The Whales was written and illustrated by Cynthia Rylant. It was published by The Blue Sky Press in 1996.
I had never known that the illustrations on the inside front cover and endpapers were there as the start of the story. I took notice to that when opening Cynthia Rylant's The Whales, and believe she started this book with the inside front cover as well. There are pictures, which look as though they were painted by sponge, of the whales swimming through the sea. (After reading the text, I saw that on the back end paper it explains that all of the illustrations throughout the book have been painted with acrylic paint, using natural sea sponges.) The mix of light and dark blue, as well as the white, allows the reader to envision the whales in their natural environment, and to get ready to read about these magnificent creatures. The illustrations throughout didn't disappoint. I was worried when choosing this book because I have not cared for her illustrations other books I have read, but I did enjoy these. The second opening has a beautiful mix of colors on a black background. The curve in the lines allows a feeling a serenity and made me think of the ocean waves and the quiet it brings to you when you just sit and watch the waves come in. Within the rest of the book, the background on most of the pages had a bold color, with the bright illustrations of the whales and their surroundings. They are full bleed pictures, allowing the reader to fully immerse themselves into the scene and feel the presence of the whale that is pictured.
As I read the book, I felt as though it was a metaphor for people. It starts off, "In the blackness of the Black Sea, the whales are thinking today. Thinking of those things that matter most to them: friends, family, supper.
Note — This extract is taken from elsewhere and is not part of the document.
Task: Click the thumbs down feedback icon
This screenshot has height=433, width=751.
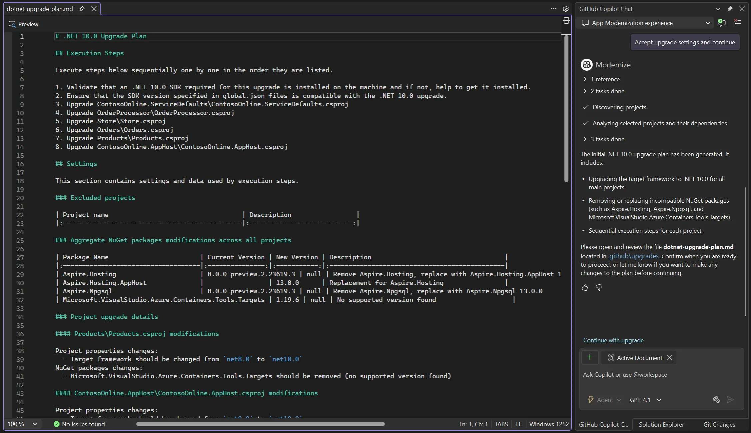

A song they used to know." This makes me feel as though she is drawing a comparison between the whales and people, as we are always thinking about what is important to us, or what is happening in our lives. Further into the book, she states, "The blues are humble. The largest life God ever made is a blue whale. Yet blues are neither pushy or boastful...." I feel as though she is describing different types of people through her description of whales. She hints to the changes we go through when writing about the humpback whale -- "Each humpback has a little song to sing, one all his own, and as he grows older and changes, so does the song," -- and acknowledges our triumph over weaknesses or disabilities -- "But a rose is lost on them, for they haven't any sense of smell. No matter. They love songs and touching and can court without flowers."
Others might not agree with my interpretation of The Whales, but that is how I read the book. I couldn't help but think about memories of my own or certain people as I read different parts of the book. If you decide to read it, I'd love to hear your thoughts.